Source: DeAngelis, M. (2017). Omnia sunt communia: On the commons and the transformation to post‐capitalism. London: Zed Books.
Within commons‐based peer production, we also have numerous examples of the ways in which communities negotiate their relationship with capitalist firms. One notable example of how this is done is through the creation of “boundary organizations,” which are established to negotiate and establish boundaries between two parties who may have both disparate and shared interests (O’Mahony & Bechky, 2008). Within free and open source software development, communities working on free software projects want to ensure the survival of their software projects and attract other developers to work on the project, and securing corporate sponsorship of a project can be a direct way of attracting more developers to the project (Santos, Kuk, Kon, & Pearson, 2013). However, the community also has an interest in preserving its creative autonomy by not ceding too much influence or power to the corporation. One example of a boundary organization is the Fedora Project Board, which negotiates the boundaries between the Fedora Project as a free software project and Red Hat, Inc. as its corporate sponsor (see Birkinbine, 2017).
These examples illustrate the tension that lies at the heart of peer production and the commons. On the one hand, communities want to ensure creative autonomy for their members as well as the survival of their common resources over time. On the other hand, commons‐based peer production provides an intriguing opportunity for capitalist firms looking to extract value from the community’s productive activities. Indeed, commons‐based peer production has proven to be an efficient and effective model of production, even producing large‐scale projects like the Linux kernel, which contains millions of lines of software code (see The Linux Foundation, 2019). When firms want to harness the production power of commons‐based communities, they often need to find ways of negotiating access to those communities, particularly because their interests may differ from those of the community.
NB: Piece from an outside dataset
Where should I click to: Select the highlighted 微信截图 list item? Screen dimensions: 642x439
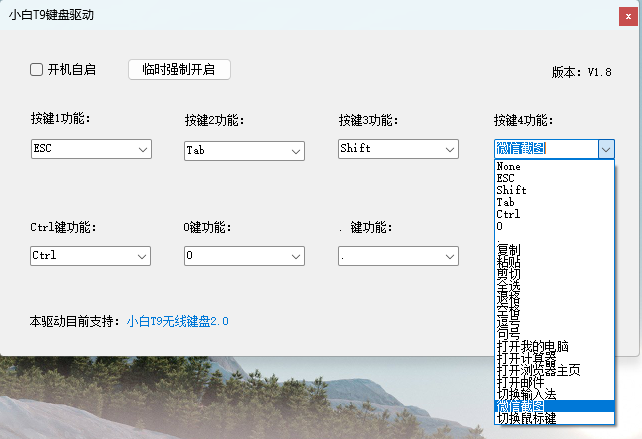[554, 406]
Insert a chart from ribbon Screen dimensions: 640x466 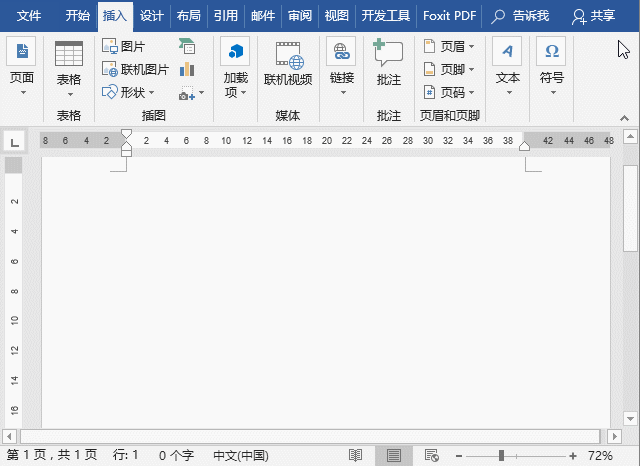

This chapter has provided an overview of the political economy of peer production. I began with an examination of the structural changes within capitalism that enabled the rise of peer production, and I also focused on some of the emergent cultural practices of peer production that subvert prevailing tendencies of capitalism. As such, there is a tension between capital and the commons that is constantly at play in the political economy of peer production. In this sense, it is useful to understand peer production as dialectically situated between capital and the commons, as it can account for the contradictory power of peer production, highlighting the ways that peer production intersects with circuits of capital accumulation but also the ways in which value is created and circulates within peer production communities according to a different logic. On the one hand, the extraction of value from data and information provided gratis to corporations has been a boon to capital accumulation schemes – certainly as it pertains to rapid growth and the attraction of speculative financial capital, if not proven formulas for profitability. On the other hand, peer production enables the creation of digital commons that can be shared with an increasingly large online community. The production, maintenance, and reproduction of the commons over time also carries the possibility of ushering in an era where mutual aid, care, trust, conviviality, and the commonwealth are valued more than competition, exploitation, and the maximization of individual or corporate profit.